[Stored data entries]

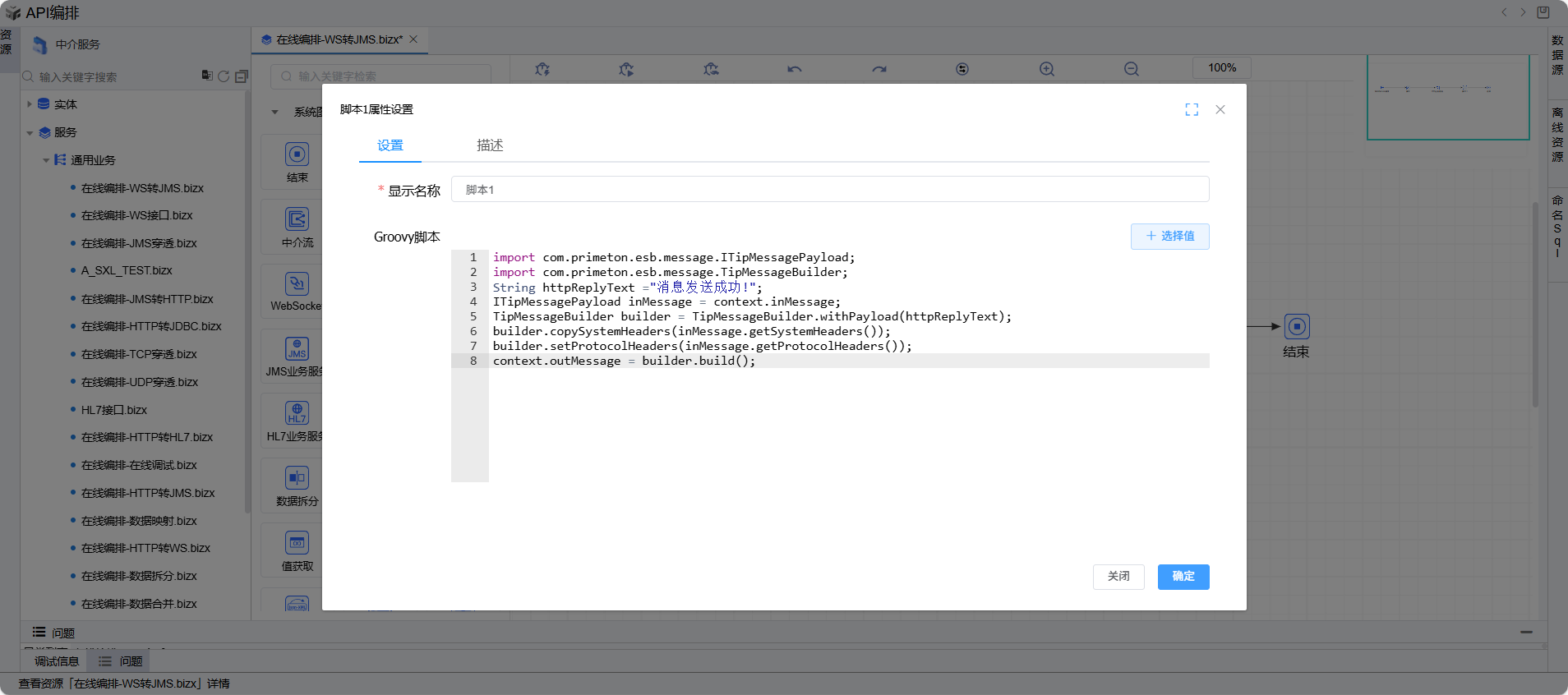This screenshot has width=1568, height=695.
Task: Collapse the 服务 tree node
Action: [x=30, y=132]
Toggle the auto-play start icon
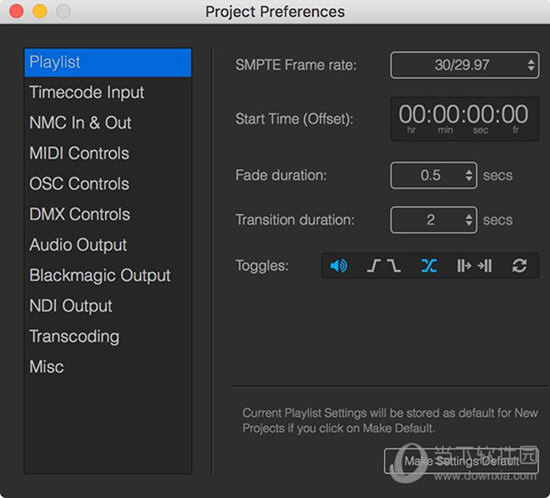Image resolution: width=550 pixels, height=498 pixels. 464,266
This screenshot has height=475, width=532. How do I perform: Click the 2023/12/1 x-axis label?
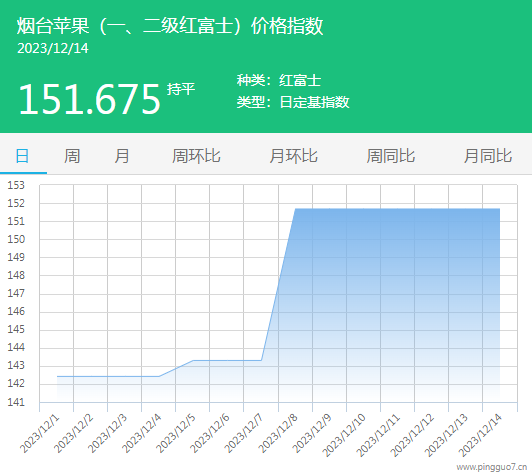[39, 433]
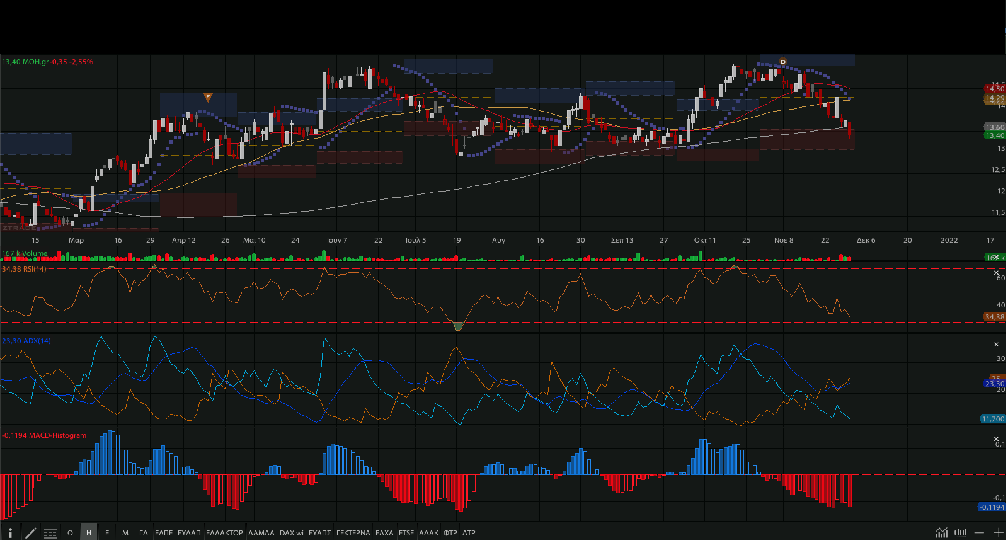This screenshot has width=1006, height=540.
Task: Click the orange triangle marker on price chart
Action: pos(207,97)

### ABOUT THIS TASK
Extract exactly the lines from the one containing "Toggle the auto-play start icon" through the last line of the records above, both included, and leave out the pictures.

### OUTPUT OF THE TASK
Toggle the auto-play start icon
Image resolution: width=550 pixels, height=498 pixels. 464,266
This screenshot has height=475, width=532. How do I perform: Click the 2023/12/1 x-axis label?
[39, 433]
This screenshot has width=1006, height=540.
Task: Click the orange triangle marker on price chart
Action: pos(207,97)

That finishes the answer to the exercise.